* **Assignment**:
The range runs from the line containing "You are a computer-use agent." to the last line of the entries. Restate those lines word for word, without the pictures.

* **Source material**:

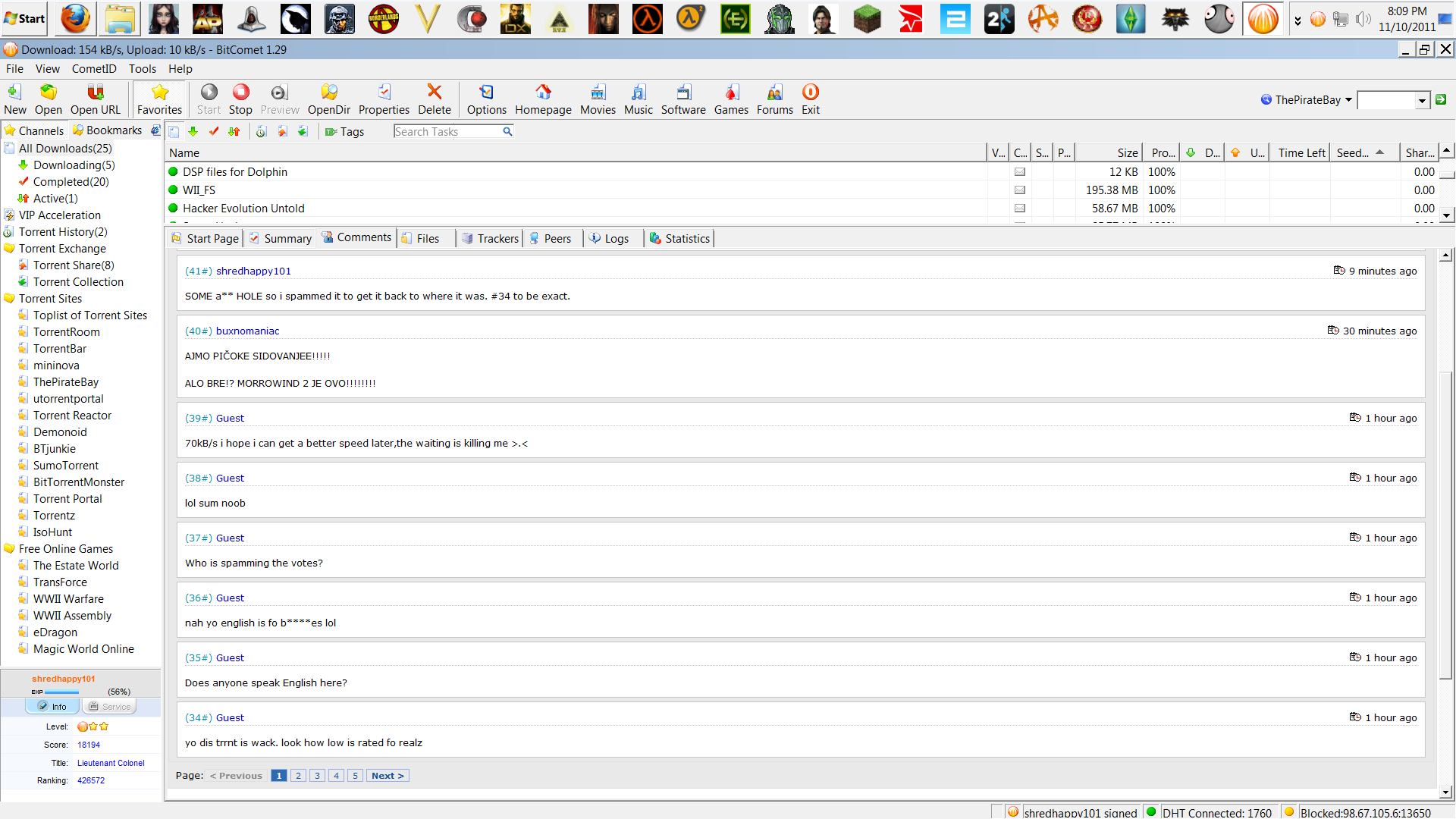
Task: Switch to the Service view in the profile panel
Action: pos(109,706)
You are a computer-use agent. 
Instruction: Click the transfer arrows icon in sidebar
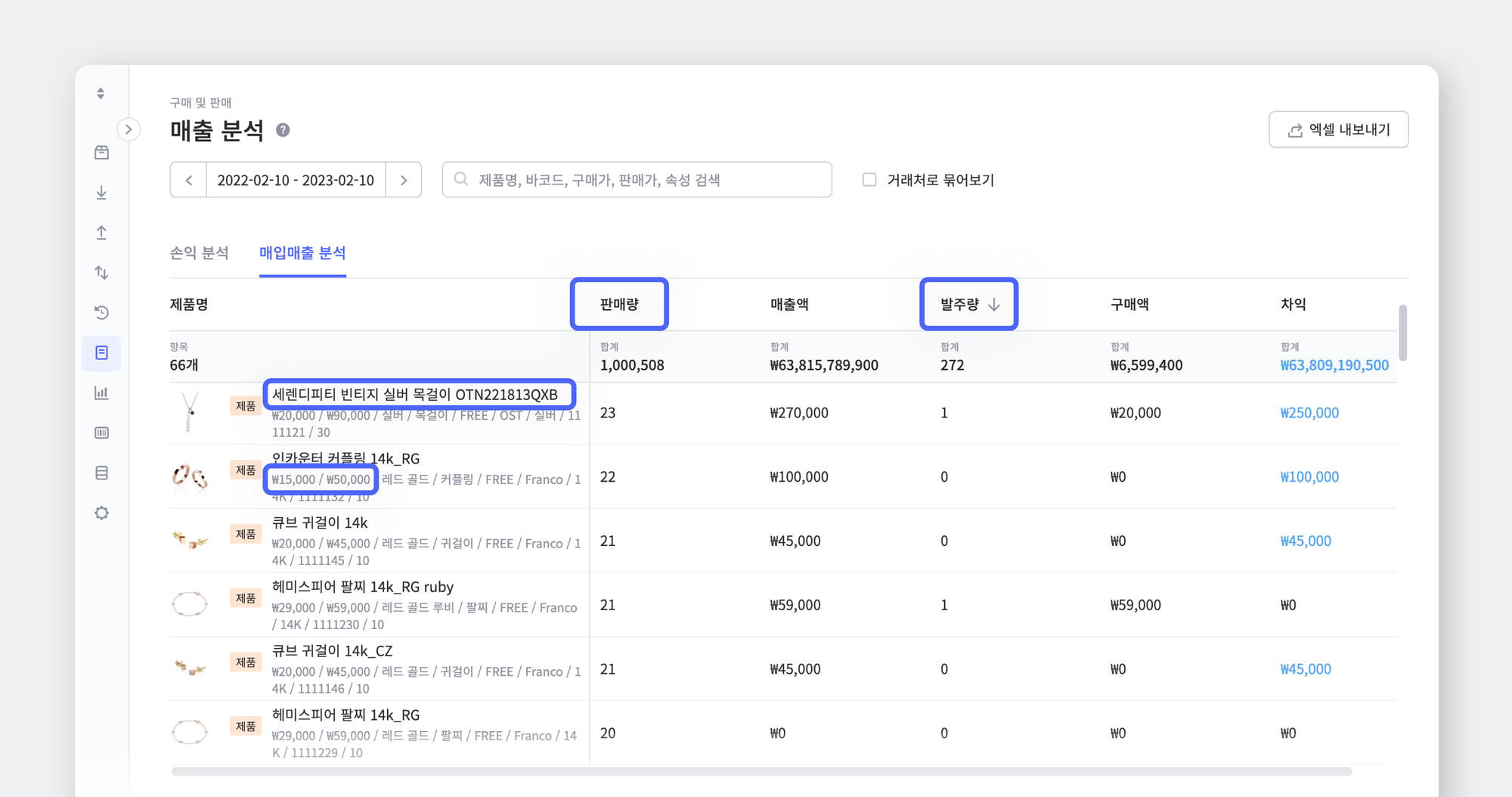coord(101,272)
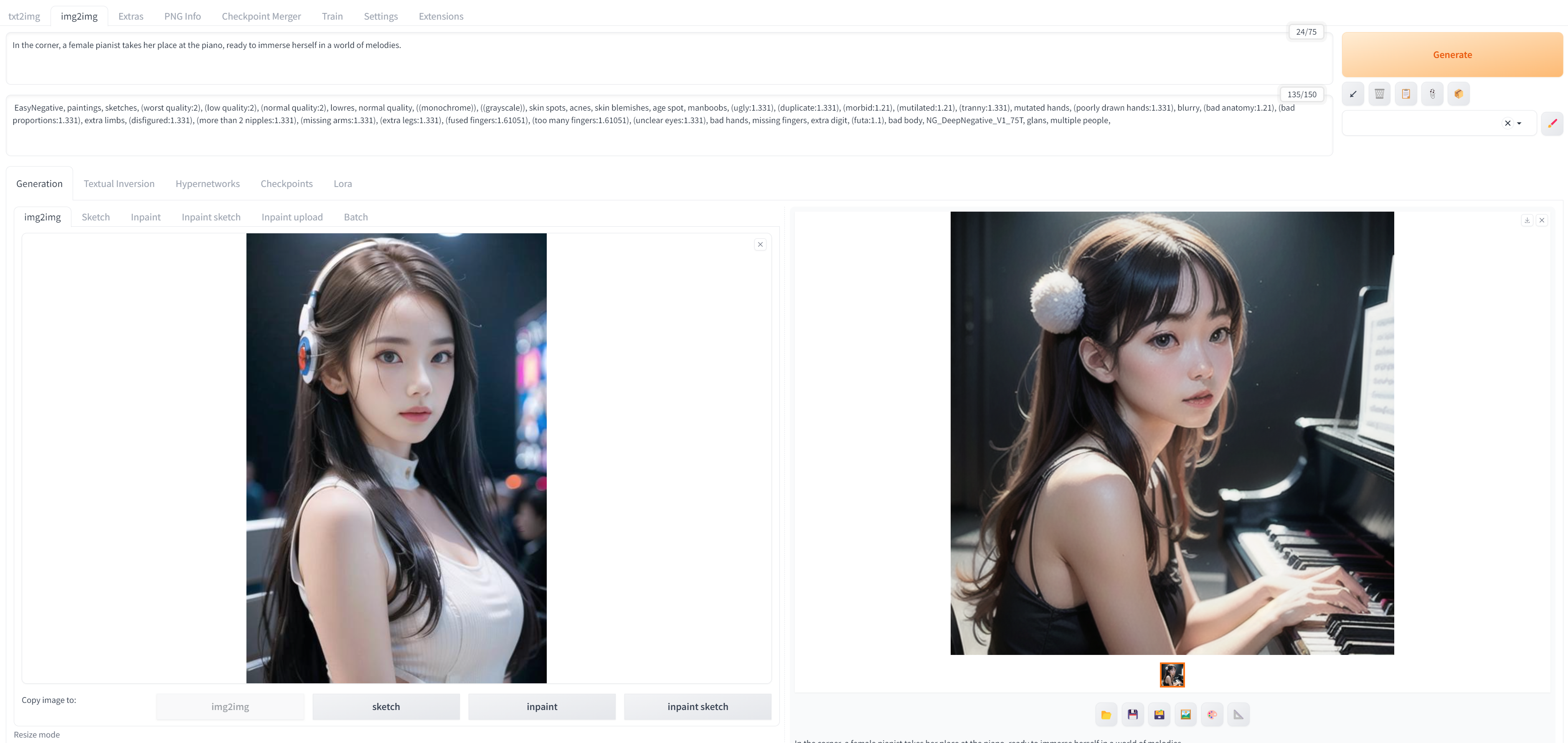Click the paperclip icon in the prompt tools
Image resolution: width=1568 pixels, height=743 pixels.
click(1432, 94)
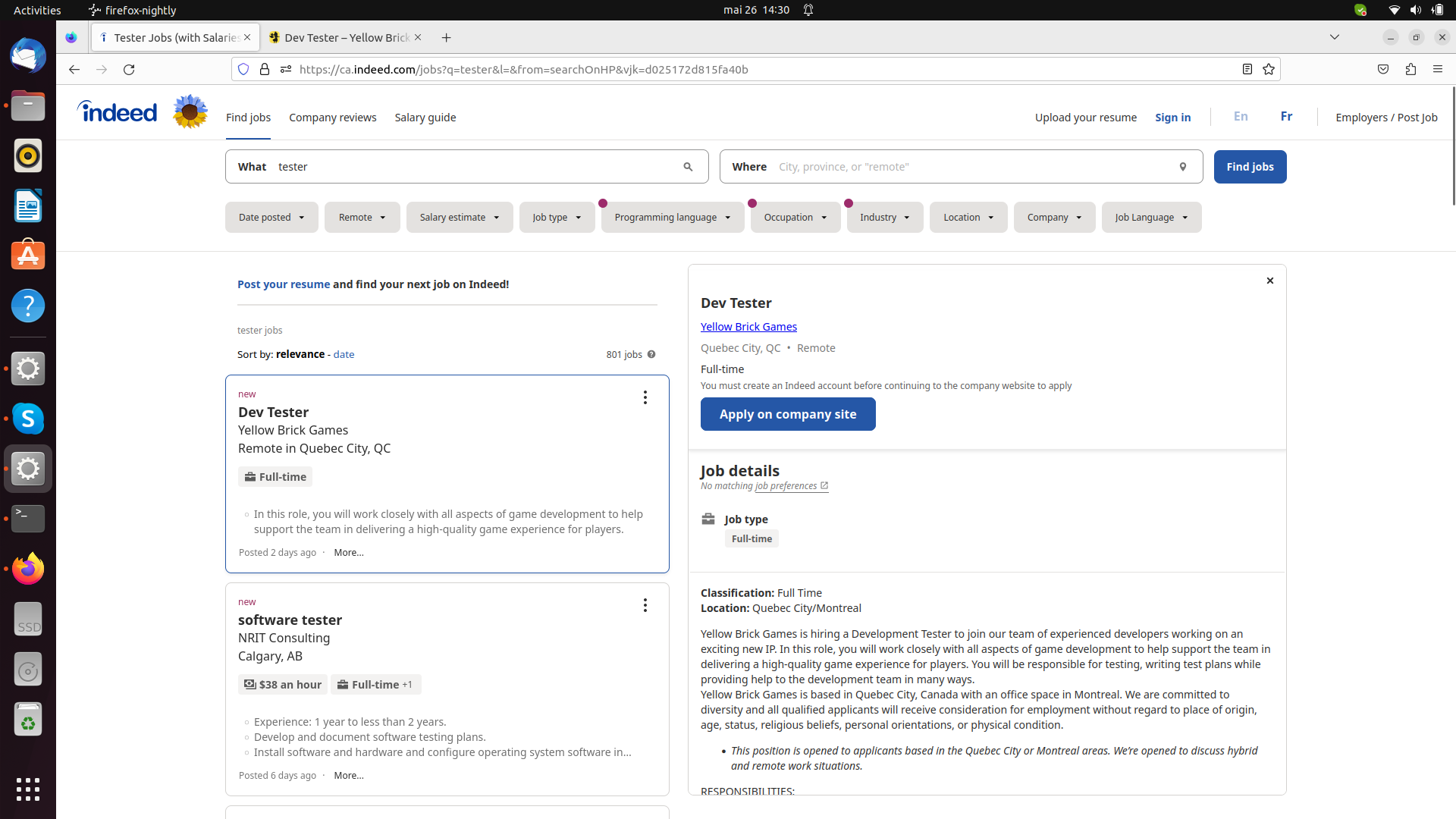
Task: Expand the Date posted filter
Action: [x=271, y=217]
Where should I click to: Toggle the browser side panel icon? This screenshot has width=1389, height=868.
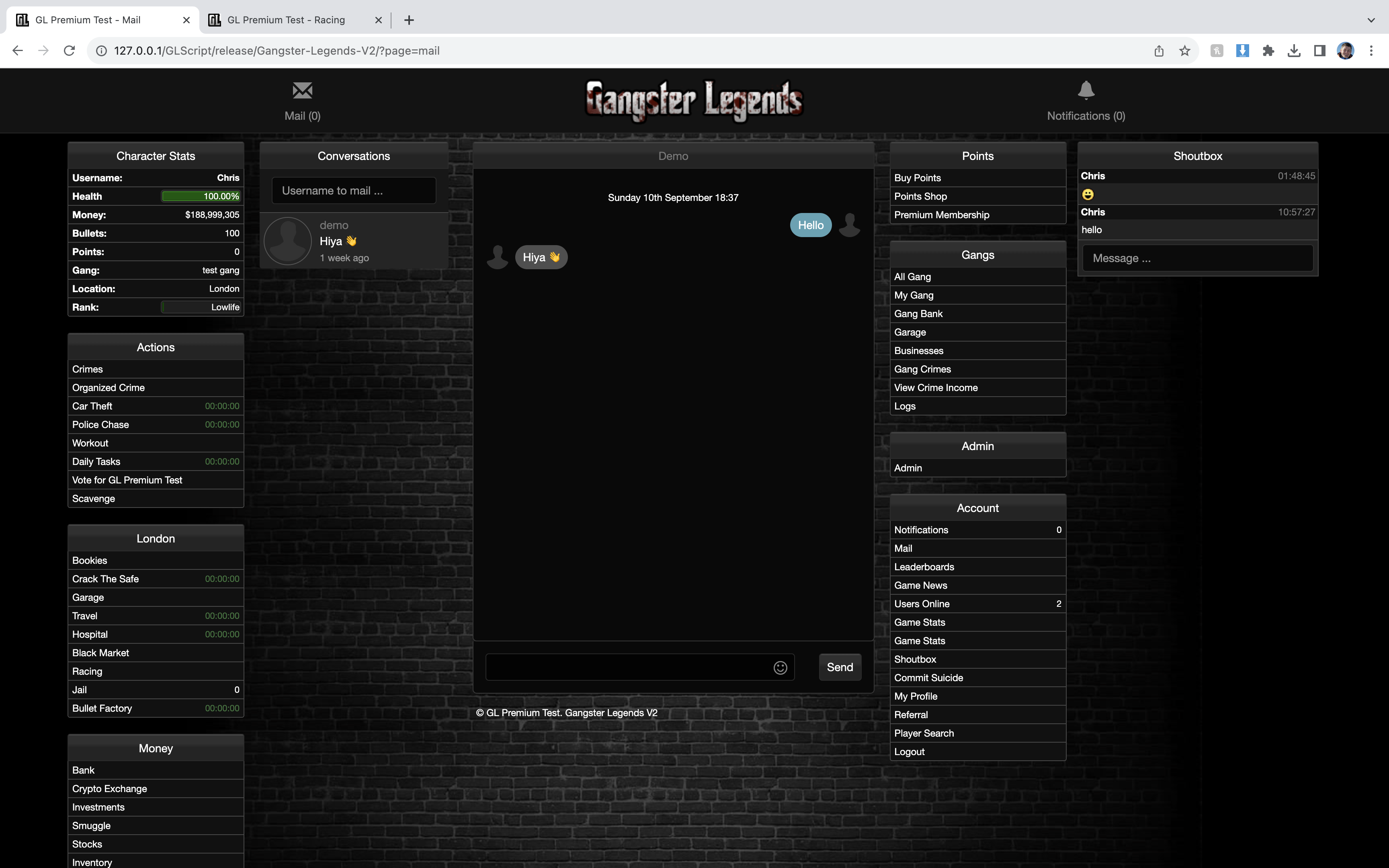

* **Response to this exercise**:
You are a computer-use agent. 
Instruction: Click the transfer arrows icon in sidebar
coord(101,272)
Click the paperclip icon in the prompt tools
Image resolution: width=1568 pixels, height=743 pixels.
click(1432, 94)
Task: Expand the Date posted filter
Action: [x=271, y=217]
Where should I click to: Toggle the browser side panel icon? This screenshot has width=1389, height=868.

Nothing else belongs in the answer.